IJPAM: Volume 91, No. 1 (2014)

$\tau_c$-SETS IN A TREE

P. Jayaprakash$^1$, V. Swaminathan$^2$
$^1$Research and Development Centre
Bharathiyar University
Coimbatore, 641046, Tamilnadu, INDIA
$^2$Ramanujan Research Centre in Mathematics
Saraswathi Narayanan College
Madurai-625018, Tamilnadu, INDIA

Abstract. Let $G$ be a simple graph. A subset $S$ of $V(G)$ is called a clique transversal set of $G$ if $S$ intersects every clique of $G$. (That is every maximal complete subgraph of $G$).
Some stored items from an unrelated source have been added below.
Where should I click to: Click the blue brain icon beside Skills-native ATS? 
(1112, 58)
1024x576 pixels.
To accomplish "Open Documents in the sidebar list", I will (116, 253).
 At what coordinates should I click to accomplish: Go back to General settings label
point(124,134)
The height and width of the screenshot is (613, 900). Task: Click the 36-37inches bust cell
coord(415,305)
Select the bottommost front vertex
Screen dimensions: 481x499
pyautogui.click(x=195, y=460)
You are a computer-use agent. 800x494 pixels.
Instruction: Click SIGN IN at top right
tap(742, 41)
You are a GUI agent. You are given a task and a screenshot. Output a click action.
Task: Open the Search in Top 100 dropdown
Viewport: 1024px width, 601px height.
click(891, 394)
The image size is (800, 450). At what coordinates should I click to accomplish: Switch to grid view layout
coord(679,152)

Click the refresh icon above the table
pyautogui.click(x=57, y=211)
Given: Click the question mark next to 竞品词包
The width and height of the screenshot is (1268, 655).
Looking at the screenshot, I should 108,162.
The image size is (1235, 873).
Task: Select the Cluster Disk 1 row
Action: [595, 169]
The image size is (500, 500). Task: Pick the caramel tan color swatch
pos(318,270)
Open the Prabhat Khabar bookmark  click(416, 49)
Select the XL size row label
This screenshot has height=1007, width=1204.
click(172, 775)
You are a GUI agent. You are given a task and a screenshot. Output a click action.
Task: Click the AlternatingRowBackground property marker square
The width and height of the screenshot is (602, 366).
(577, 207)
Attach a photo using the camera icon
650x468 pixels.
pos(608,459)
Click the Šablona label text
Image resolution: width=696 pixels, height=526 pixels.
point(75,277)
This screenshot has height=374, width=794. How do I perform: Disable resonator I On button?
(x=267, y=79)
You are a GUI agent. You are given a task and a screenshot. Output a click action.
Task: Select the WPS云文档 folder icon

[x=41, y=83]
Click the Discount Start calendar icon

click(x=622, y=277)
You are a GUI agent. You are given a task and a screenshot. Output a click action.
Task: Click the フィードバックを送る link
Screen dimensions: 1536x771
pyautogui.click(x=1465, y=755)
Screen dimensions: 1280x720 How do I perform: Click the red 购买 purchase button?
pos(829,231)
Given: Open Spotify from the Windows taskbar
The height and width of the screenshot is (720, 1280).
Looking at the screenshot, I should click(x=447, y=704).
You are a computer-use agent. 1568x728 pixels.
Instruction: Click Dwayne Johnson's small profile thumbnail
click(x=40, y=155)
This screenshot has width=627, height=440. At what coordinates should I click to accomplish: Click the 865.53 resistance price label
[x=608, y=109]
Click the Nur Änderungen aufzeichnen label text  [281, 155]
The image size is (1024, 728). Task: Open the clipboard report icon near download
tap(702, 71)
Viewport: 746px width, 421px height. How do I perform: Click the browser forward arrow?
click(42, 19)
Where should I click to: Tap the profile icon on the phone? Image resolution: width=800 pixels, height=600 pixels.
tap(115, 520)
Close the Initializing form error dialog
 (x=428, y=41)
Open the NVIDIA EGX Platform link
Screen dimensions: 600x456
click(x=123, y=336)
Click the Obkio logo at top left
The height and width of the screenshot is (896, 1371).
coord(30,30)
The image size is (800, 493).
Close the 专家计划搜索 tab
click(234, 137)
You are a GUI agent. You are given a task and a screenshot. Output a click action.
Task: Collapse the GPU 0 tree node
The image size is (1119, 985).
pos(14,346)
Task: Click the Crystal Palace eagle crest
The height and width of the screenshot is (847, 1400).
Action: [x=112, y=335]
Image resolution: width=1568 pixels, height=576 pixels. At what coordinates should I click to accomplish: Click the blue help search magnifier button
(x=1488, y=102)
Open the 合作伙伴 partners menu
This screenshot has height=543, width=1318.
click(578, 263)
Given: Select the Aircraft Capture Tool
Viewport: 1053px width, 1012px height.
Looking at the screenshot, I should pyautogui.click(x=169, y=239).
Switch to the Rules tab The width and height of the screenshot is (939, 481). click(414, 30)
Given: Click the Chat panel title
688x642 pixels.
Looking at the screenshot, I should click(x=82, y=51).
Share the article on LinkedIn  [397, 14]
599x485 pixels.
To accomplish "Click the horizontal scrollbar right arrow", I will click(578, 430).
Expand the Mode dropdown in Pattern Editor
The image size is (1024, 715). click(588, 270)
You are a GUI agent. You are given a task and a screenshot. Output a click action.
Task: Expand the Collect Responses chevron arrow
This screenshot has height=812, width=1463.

The minimum cardinality of a clique transversal set of $G$ is called the clique traversal number of $G$ and is denoted by $\tau_c(G)$. Any clique transversal set of $G$ is a dominating set of $G$. Also $\gamma(G) \leq \tau_c(G)$. In this paper we characterize trees $T$ those $\tau_c(T)=\gamma(T)$ and for which $\tau_c(T)=\gamma(T)+1$. We also prove that $\tau_c(T)=n-\Delta(T)$ if and only if $T$ is a wounded spider.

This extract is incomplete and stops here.